TEKS DOKUMEN.
Lidah Digital

Breaking News

- Advertisement -
- Advertisement -
- Advertisement -
- Advertisement -

MUDANEWS.COM – Islam bukan agama yang anti perubahan. Meskipun demikian, lslam punya prinsip-prinsip yang tak boleh dilanggar.

Islam memosisikan media sosial hanya sekadar alat dan bukan tujuan. Media sosial sebagai wasîlah, bukan ghâyah.

Sebagaimana pisau yang bermanfaat jika digunakan memasak dan merugikan jika dipakai melukai orang lain, begitu juga dengan media sosial.

Media sosial banyak memiliki potensi positif tapi sekaligus negatif.

Semakin meningkatnya pengguna media sosial tidak menjamin semakin berkualitas dari segi pemanfaatannya.

Banyak kita jumpai media sosial hanya di jadikan ajang pamer (riya’) amal kebaikan yakni usaha mencari citra kesalehan di mata masyarakat.

Secara tidak langsung hal ini menggeser maksud ibadah yang semestinya hanya untuk Allah namun dengan media sosial, ibadah menjadi wahana untuk popularitas dan kebanggaan diri.

Media sosial juga kerap menjadi arena caci maki antar kelompok yang berbeda agama, aliran, pandangan politik, dan sejenisnya.

Tak jarang pula, media sosial disesaki dengan debat kusir, saling menjatuhkan, ghibah (gosip), fitnah, berita bohong, hingga memicu peningkatan jumlah musuh-musuh baru dalam kehidupan seseorang.

Hanya berbekal jari tangan dan ‘pikiran keruh’ dalam sekejap kita sudah membuat ‘banyak mudarat’ untuk orang lain.

Kita ketahui bersama bahwa antara karakter seorang Muslim adalah mampu menjamin saudaranya dari malapetaka tangan dan lisannya.

ISI KUMPULAN DATA.
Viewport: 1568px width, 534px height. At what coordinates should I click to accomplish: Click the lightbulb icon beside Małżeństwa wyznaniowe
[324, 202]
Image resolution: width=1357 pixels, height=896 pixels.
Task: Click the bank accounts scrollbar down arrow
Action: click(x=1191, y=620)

TUGAS YANG DIBERIKAN.
Tolong salin persis bagian teks tentang media sosial dalam Islam, mulai dari "Tak jarang pula, media" dan berakhir pada "untuk orang lain.". Entri di atas diambil dari sumber lain.

JAWABAN LATIHAN.
Tak jarang pula, media sosial disesaki dengan debat kusir, saling menjatuhkan, ghibah (gosip), fitnah, berita bohong, hingga memicu peningkatan jumlah musuh-musuh baru dalam kehidupan seseorang.

Hanya berbekal jari tangan dan ‘pikiran keruh’ dalam sekejap kita sudah membuat ‘banyak mudarat’ untuk orang lain.